YOUR ASSIGNMENT — In your answer, print every record exactly as it is written.

━━━ GIVEN RECORDS

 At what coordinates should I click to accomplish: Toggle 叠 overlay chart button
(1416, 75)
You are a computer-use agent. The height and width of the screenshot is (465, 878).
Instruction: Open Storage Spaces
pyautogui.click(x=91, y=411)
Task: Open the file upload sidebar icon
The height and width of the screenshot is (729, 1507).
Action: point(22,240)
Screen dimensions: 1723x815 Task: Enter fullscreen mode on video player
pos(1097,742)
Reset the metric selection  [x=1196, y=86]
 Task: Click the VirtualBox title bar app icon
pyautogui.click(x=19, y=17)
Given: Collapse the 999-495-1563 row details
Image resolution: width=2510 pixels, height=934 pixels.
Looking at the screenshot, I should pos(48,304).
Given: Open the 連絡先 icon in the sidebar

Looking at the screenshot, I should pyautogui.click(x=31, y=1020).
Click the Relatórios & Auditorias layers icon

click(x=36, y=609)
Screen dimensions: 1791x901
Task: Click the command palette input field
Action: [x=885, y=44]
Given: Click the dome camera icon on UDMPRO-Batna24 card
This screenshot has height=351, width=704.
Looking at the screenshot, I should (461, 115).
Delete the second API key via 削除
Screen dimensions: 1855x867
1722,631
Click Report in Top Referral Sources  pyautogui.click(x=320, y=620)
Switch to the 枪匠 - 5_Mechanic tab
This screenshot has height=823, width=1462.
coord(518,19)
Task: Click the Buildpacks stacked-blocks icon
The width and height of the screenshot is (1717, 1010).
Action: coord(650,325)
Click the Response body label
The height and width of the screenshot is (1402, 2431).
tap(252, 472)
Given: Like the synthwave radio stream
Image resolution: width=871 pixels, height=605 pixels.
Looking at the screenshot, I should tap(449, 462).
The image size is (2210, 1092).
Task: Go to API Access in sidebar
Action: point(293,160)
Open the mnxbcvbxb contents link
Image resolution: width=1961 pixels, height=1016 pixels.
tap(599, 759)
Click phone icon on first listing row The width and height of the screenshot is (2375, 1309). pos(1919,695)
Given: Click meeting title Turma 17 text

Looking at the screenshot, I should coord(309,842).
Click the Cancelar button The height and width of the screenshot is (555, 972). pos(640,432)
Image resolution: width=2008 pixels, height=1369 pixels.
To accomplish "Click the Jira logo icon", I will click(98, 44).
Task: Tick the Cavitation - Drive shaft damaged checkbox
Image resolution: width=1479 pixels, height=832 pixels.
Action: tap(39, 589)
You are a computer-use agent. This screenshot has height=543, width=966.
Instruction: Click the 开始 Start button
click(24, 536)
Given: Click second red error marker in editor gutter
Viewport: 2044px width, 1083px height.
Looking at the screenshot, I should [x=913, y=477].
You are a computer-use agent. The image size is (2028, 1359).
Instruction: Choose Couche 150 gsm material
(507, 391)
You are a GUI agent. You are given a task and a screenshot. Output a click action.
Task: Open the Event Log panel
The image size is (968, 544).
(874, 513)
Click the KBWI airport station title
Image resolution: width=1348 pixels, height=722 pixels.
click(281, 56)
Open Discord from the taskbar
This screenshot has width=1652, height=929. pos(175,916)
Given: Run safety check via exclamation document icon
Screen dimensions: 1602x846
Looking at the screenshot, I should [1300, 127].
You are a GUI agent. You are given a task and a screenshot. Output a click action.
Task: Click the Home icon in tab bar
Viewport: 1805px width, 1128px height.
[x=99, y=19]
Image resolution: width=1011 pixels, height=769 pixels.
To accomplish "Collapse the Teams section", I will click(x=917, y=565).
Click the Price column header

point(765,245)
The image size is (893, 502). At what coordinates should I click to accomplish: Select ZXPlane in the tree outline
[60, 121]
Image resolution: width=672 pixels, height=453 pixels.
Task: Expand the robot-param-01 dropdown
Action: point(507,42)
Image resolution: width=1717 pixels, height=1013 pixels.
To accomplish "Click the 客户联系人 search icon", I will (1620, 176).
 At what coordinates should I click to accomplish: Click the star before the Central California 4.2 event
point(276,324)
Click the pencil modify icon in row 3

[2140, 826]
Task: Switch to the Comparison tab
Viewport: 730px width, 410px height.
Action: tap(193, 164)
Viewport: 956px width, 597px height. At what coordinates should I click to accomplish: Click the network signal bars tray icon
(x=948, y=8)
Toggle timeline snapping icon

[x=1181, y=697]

━━━━━━

ANSWER BOX —
 At what coordinates should I click to accomplish: Toggle 叠 overlay chart button
(1416, 75)
You are a computer-use agent. The height and width of the screenshot is (465, 878).
Instruction: Open Storage Spaces
pyautogui.click(x=91, y=411)
Task: Open the file upload sidebar icon
The height and width of the screenshot is (729, 1507).
Action: point(22,240)
Screen dimensions: 1723x815 Task: Enter fullscreen mode on video player
pos(1097,742)
Reset the metric selection  [x=1196, y=86]
 Task: Click the VirtualBox title bar app icon
pyautogui.click(x=19, y=17)
Given: Collapse the 999-495-1563 row details
Image resolution: width=2510 pixels, height=934 pixels.
Looking at the screenshot, I should pos(48,304).
Given: Open the 連絡先 icon in the sidebar

Looking at the screenshot, I should pyautogui.click(x=31, y=1020).
Click the Relatórios & Auditorias layers icon

click(x=36, y=609)
Screen dimensions: 1791x901
Task: Click the command palette input field
Action: [x=885, y=44]
Given: Click the dome camera icon on UDMPRO-Batna24 card
This screenshot has height=351, width=704.
Looking at the screenshot, I should (461, 115).
Delete the second API key via 削除
Screen dimensions: 1855x867
1722,631
Click Report in Top Referral Sources  pyautogui.click(x=320, y=620)
Switch to the 枪匠 - 5_Mechanic tab
This screenshot has height=823, width=1462.
coord(518,19)
Task: Click the Buildpacks stacked-blocks icon
The width and height of the screenshot is (1717, 1010).
Action: coord(650,325)
Click the Response body label
The height and width of the screenshot is (1402, 2431).
tap(252, 472)
Given: Like the synthwave radio stream
Image resolution: width=871 pixels, height=605 pixels.
Looking at the screenshot, I should tap(449, 462).
The image size is (2210, 1092).
Task: Go to API Access in sidebar
Action: point(293,160)
Open the mnxbcvbxb contents link
Image resolution: width=1961 pixels, height=1016 pixels.
tap(599, 759)
Click phone icon on first listing row The width and height of the screenshot is (2375, 1309). pos(1919,695)
Given: Click meeting title Turma 17 text

Looking at the screenshot, I should coord(309,842).
Click the Cancelar button The height and width of the screenshot is (555, 972). pos(640,432)
Image resolution: width=2008 pixels, height=1369 pixels.
To accomplish "Click the Jira logo icon", I will click(98, 44).
Task: Tick the Cavitation - Drive shaft damaged checkbox
Image resolution: width=1479 pixels, height=832 pixels.
Action: tap(39, 589)
You are a computer-use agent. This screenshot has height=543, width=966.
Instruction: Click the 开始 Start button
click(24, 536)
Given: Click second red error marker in editor gutter
Viewport: 2044px width, 1083px height.
Looking at the screenshot, I should [x=913, y=477].
You are a computer-use agent. The image size is (2028, 1359).
Instruction: Choose Couche 150 gsm material
(507, 391)
You are a GUI agent. You are given a task and a screenshot. Output a click action.
Task: Open the Event Log panel
The image size is (968, 544).
(874, 513)
Click the KBWI airport station title
Image resolution: width=1348 pixels, height=722 pixels.
click(281, 56)
Open Discord from the taskbar
This screenshot has width=1652, height=929. pos(175,916)
Given: Run safety check via exclamation document icon
Screen dimensions: 1602x846
Looking at the screenshot, I should [1300, 127].
You are a GUI agent. You are given a task and a screenshot. Output a click action.
Task: Click the Home icon in tab bar
Viewport: 1805px width, 1128px height.
[x=99, y=19]
Image resolution: width=1011 pixels, height=769 pixels.
To accomplish "Collapse the Teams section", I will click(x=917, y=565).
Click the Price column header

point(765,245)
The image size is (893, 502). At what coordinates should I click to accomplish: Select ZXPlane in the tree outline
[60, 121]
Image resolution: width=672 pixels, height=453 pixels.
Task: Expand the robot-param-01 dropdown
Action: point(507,42)
Image resolution: width=1717 pixels, height=1013 pixels.
To accomplish "Click the 客户联系人 search icon", I will (1620, 176).
 At what coordinates should I click to accomplish: Click the star before the Central California 4.2 event
point(276,324)
Click the pencil modify icon in row 3

[2140, 826]
Task: Switch to the Comparison tab
Viewport: 730px width, 410px height.
Action: tap(193, 164)
Viewport: 956px width, 597px height. At what coordinates should I click to accomplish: Click the network signal bars tray icon
(x=948, y=8)
Toggle timeline snapping icon

[x=1181, y=697]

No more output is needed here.